What is the use case for wanting to snap an object back to its original position?

Is it simply that you made a mistake and decided not to move it after all (which is easily fixed via Undo), or is it something more complex?

 

On 6/9/2019 at 2:50 AM, Frozen Death Knight said:

Doesn't it work just press undo to snap it back? Not that I disagree with it being a good option to have for snapping, however.

Of some reason I managed to get it to snap to its original position in Affinity Photo in some circumstances when I activated Snap to Bounding Boxes (checked the other options below it too), but in Designer I don't get the same results. Odd.

Ok.

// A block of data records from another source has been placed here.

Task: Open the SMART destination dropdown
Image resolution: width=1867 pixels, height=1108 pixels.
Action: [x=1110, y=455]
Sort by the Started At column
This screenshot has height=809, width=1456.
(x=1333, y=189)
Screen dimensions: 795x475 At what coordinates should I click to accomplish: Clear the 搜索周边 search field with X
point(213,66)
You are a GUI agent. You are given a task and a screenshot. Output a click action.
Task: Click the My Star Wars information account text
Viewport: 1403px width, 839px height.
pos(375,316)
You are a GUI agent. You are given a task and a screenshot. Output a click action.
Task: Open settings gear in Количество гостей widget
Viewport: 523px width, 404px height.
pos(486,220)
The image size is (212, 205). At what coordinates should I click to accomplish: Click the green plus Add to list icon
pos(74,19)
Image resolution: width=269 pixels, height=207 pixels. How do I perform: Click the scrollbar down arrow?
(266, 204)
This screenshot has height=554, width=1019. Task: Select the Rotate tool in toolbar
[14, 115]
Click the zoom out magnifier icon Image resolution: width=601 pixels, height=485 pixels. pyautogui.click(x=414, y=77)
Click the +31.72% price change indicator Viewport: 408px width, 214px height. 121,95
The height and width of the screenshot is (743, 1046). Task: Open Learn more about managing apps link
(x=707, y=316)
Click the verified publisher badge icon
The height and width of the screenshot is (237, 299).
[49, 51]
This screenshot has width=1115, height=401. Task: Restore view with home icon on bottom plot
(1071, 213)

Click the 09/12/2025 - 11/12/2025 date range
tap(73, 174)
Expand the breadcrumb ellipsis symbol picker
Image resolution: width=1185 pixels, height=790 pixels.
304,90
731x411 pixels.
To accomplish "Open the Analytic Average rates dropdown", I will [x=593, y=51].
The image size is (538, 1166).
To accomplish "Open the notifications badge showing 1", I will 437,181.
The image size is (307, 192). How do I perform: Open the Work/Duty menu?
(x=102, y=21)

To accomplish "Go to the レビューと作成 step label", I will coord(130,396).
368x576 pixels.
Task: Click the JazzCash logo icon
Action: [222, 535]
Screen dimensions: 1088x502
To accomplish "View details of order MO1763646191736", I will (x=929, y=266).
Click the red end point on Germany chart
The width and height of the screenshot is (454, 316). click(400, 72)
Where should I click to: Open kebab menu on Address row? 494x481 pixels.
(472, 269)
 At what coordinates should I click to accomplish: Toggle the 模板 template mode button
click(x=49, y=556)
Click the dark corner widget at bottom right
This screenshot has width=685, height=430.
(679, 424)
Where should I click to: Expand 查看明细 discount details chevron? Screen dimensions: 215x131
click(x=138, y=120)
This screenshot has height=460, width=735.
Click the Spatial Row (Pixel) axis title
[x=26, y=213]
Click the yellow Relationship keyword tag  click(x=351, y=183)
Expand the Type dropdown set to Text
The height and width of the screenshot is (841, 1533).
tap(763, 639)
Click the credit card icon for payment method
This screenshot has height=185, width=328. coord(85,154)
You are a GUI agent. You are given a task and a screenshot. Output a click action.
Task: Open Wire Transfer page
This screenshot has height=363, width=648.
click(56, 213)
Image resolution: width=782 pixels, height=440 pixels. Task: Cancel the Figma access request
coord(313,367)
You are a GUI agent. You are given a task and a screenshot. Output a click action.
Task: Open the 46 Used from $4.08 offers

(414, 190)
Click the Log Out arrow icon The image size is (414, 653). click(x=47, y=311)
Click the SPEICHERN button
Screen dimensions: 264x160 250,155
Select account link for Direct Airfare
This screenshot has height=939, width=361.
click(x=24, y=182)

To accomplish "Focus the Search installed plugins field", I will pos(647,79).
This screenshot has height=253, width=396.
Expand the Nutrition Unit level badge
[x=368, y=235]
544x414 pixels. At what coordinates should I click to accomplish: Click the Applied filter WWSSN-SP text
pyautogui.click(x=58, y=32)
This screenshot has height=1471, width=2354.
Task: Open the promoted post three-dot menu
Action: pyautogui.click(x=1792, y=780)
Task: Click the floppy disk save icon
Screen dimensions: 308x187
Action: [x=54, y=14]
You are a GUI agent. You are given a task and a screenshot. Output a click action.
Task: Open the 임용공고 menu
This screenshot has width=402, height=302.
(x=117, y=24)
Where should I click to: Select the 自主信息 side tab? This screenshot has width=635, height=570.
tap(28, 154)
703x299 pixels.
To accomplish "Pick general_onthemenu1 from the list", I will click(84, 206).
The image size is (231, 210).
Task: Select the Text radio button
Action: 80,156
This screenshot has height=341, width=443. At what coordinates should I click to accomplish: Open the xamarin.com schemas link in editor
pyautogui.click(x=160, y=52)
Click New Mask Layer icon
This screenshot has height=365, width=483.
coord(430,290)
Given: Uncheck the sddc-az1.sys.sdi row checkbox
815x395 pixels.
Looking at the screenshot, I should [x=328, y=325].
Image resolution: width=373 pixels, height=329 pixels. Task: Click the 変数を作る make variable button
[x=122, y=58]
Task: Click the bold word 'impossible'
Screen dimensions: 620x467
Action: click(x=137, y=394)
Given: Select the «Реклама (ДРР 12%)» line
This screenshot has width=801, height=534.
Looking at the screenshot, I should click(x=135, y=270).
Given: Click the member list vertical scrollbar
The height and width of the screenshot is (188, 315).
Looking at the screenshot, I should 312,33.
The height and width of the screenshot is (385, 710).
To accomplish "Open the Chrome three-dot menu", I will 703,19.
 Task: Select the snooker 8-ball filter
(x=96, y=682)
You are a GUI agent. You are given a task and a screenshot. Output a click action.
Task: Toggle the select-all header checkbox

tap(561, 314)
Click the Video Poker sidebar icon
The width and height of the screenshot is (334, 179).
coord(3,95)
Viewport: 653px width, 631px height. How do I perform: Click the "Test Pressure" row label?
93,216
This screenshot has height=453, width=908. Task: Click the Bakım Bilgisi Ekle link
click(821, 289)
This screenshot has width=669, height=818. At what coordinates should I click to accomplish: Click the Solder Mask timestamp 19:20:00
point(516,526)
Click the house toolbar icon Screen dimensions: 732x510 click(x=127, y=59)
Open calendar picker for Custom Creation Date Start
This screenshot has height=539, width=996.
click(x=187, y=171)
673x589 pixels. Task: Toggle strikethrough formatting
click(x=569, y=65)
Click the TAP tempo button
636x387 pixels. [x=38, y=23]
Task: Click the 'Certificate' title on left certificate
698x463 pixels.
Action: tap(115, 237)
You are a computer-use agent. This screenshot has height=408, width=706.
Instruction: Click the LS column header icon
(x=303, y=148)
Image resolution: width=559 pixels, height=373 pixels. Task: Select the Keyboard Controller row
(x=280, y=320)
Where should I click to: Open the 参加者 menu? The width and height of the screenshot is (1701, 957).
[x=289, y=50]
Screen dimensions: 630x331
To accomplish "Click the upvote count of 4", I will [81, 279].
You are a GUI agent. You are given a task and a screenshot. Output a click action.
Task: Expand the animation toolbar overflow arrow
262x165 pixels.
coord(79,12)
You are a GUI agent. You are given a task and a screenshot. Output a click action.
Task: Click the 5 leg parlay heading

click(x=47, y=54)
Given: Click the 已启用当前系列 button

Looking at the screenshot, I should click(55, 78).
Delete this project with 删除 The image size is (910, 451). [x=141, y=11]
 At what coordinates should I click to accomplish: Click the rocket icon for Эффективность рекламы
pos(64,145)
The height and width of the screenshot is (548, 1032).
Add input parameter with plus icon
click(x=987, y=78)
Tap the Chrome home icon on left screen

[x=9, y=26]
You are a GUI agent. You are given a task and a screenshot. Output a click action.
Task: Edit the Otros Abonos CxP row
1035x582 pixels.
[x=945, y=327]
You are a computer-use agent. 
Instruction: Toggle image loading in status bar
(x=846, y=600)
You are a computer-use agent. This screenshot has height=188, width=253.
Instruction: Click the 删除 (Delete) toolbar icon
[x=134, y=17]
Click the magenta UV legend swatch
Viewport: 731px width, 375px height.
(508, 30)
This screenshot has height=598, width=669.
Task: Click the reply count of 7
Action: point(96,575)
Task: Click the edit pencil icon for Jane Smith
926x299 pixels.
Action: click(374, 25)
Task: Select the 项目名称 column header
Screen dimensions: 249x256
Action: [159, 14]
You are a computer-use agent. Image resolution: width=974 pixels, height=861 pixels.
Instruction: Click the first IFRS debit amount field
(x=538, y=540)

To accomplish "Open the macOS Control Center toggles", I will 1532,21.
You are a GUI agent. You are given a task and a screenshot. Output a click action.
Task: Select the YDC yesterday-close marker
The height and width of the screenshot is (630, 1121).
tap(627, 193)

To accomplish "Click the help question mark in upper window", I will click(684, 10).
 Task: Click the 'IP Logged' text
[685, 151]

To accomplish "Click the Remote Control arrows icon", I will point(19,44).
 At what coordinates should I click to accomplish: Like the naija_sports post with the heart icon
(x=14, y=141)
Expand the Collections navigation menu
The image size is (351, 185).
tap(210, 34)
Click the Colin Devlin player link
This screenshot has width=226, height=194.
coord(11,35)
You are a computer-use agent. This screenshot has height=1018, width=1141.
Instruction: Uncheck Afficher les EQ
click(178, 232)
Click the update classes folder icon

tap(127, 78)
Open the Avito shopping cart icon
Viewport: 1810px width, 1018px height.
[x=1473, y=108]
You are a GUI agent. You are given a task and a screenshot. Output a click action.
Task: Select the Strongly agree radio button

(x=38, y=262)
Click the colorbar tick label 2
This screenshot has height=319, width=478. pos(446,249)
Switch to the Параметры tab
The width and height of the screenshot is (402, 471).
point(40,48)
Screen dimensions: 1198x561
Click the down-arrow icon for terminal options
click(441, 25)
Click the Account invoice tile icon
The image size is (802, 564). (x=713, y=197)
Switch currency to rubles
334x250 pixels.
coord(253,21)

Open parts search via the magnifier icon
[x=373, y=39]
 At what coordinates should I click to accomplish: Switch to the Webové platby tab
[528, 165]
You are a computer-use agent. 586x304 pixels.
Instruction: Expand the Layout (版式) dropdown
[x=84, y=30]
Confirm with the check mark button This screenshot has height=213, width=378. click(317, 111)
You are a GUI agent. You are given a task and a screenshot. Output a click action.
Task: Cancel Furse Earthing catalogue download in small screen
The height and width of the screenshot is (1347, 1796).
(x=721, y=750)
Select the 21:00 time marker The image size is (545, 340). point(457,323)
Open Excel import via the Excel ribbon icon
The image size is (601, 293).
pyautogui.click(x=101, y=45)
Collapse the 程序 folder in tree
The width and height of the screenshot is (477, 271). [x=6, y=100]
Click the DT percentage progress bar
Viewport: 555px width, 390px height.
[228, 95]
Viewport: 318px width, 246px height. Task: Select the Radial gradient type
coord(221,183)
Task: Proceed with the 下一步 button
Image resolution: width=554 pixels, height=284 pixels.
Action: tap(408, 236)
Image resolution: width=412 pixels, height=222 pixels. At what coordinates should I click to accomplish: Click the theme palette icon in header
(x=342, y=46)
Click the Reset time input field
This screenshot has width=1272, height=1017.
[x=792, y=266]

Imagine I have an object, any object, and I want to offset it by half its length/height; being able to snap it to its former centre point needs that feature.

Imagine that I have a triangle, and I want to put one of its vertices where a different one was; same thing.

Clearly none of you must make much use of vector editors for precision work, because I, for one, use that feature in Ai all the time and I miss it dearly.

And no, this isn’t snapping an object back to its original position, you’ve just described undo. The feature I’m aiming at is being able to snap an object’s nodes or paths to the positions its nodes and paths originally were in before starting the drag operation, but still performing a drag operation to completion.

I’m not even bothering with making more demos at this point because I’m way too busy and stressed out for that. Please fire up an Ai CC trial, turn on Smart Guides (Ctrl/Cmd+U), create some objects, drag them around and notice how they interact with themselves mid-drag. Designer lacks that feature and is much more cumbersome because of that.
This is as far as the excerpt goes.